Em 2013, a administração da Pedreira foi arrendada para a concessionária RD7. Para voltar a funcionar, depois de seis anos de jejum – decretados debaixo da grita dos moradores do Abranches, irritados com o barulho dos shows –, firmou-se um termo de ajustamento. O espaço pode receber dois espetáculos por mês, com limite de 25 mil ingressos cada vez. Fora dessa conta, qualquer outro evento não pode passar de 2 mil pessoas. Aconteceu na FanFest, durante a Copa 2014. Aconteceu agora com o Lanteri.
A informação chegou com atraso ao Lanteri – precisamente depois do Domingo de Ramos. A ironia é instantânea: a Paixão faz parte do calendário da cidade e incomoda menos que uma quermesse de bairro, a não ser que a vizinhança tenha alguma ojeriza às trilhas de Ennio Morricone. Começa às 19 e acaba às 21 horas. Ônibus conduzem o comportado público da Praça Rui Barbosa à Rua João Palomeque.

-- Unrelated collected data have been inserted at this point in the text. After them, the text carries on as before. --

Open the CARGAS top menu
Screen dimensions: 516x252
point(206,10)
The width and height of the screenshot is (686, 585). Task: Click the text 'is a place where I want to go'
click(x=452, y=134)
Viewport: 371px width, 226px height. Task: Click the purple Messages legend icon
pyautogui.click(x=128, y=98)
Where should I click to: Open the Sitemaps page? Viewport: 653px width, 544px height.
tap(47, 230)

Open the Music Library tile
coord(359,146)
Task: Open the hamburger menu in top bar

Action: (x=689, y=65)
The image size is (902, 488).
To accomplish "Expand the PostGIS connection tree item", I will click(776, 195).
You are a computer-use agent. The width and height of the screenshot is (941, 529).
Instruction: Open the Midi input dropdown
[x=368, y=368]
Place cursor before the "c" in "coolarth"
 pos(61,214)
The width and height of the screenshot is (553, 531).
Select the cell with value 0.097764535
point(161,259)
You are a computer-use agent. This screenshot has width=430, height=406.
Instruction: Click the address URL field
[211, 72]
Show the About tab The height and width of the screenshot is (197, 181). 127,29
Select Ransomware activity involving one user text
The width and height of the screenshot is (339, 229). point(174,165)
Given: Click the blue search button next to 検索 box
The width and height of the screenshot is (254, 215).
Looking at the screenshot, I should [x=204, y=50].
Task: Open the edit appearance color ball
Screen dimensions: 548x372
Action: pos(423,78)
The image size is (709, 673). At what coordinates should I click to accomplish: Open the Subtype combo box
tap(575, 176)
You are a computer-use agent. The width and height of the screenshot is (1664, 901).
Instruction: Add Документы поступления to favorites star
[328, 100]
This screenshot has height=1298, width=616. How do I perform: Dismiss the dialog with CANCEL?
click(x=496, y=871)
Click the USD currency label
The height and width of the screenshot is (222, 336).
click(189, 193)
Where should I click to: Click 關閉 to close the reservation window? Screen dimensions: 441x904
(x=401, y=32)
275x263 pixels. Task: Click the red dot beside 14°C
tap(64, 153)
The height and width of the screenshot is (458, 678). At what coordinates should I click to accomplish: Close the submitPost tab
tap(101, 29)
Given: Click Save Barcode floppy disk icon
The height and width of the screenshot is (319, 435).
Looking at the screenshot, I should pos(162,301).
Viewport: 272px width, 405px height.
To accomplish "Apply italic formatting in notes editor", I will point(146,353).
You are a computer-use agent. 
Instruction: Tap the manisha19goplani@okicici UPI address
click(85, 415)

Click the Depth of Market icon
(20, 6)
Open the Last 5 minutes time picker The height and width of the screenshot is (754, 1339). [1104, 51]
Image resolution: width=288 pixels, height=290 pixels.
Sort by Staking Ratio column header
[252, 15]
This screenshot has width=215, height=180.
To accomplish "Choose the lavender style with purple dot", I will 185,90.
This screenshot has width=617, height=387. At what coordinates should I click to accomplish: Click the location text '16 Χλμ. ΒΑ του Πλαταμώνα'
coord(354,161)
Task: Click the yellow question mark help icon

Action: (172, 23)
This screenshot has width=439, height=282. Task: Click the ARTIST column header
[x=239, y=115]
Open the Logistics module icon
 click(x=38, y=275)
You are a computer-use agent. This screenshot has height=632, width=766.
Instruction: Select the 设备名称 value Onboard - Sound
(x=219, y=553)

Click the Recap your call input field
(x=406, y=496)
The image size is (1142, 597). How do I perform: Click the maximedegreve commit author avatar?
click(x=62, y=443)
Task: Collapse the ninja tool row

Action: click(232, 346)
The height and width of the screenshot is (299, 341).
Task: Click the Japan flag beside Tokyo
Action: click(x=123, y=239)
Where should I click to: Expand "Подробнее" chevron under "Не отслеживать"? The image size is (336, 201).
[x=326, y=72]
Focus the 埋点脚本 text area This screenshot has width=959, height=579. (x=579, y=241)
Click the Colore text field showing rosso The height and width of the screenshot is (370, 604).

A prefeitura havia destinado R$ 30 mil à apresentação deste ano. Depois de passar o chapéu – etapa que o trio julga a mais revoltante –, o Lanteri viu o investimento engordar para R$ 80 mil, o que não é nenhum refresco. A quantia cobre os gastos com a contratação de som e luz. Sobraram mil reais para a maquiagem – sendo que um pote de pancake chega a R$ 40. Os mais de 800 figurantes vão ter de dar mais esse dízimo. O mesmo vale para o lanche dos ensaios, agora rateado entre as “lanterianas” da terceira idade. Massi pagou o papel higiênico, que parece não estar incluído no “termo de ajustamento”. E resta rezar: até que a verba municipal pingue, os gastos estão debitados no cartão de crédito da diretoria.
No ensaio geral da última quarta-feira, o “núcleo duro” do Lanteri se esforçava para manter os ânimos em alta. O bom humor dessa turma é pura autoajuda. “Até o momento em que, na peça, Cristo entra em Jerusalém, tem uma mosca varejeira atrás da gente”, compara Massi. Ele se refere ao escritório de arrecadação de direitos autorais, o Ecad; o Corpo de Bombeiros e a RD7, atrás de cadastros, uma dificuldade, sendo que parte da companhia é formada por centuriões e piedosas de ocasião. No Rio há foliões que se alistam nas escolas de samba, para ver como é que é. Em Curitiba, muitos fazem o mesmo entrando para a Paixão do Lanteri.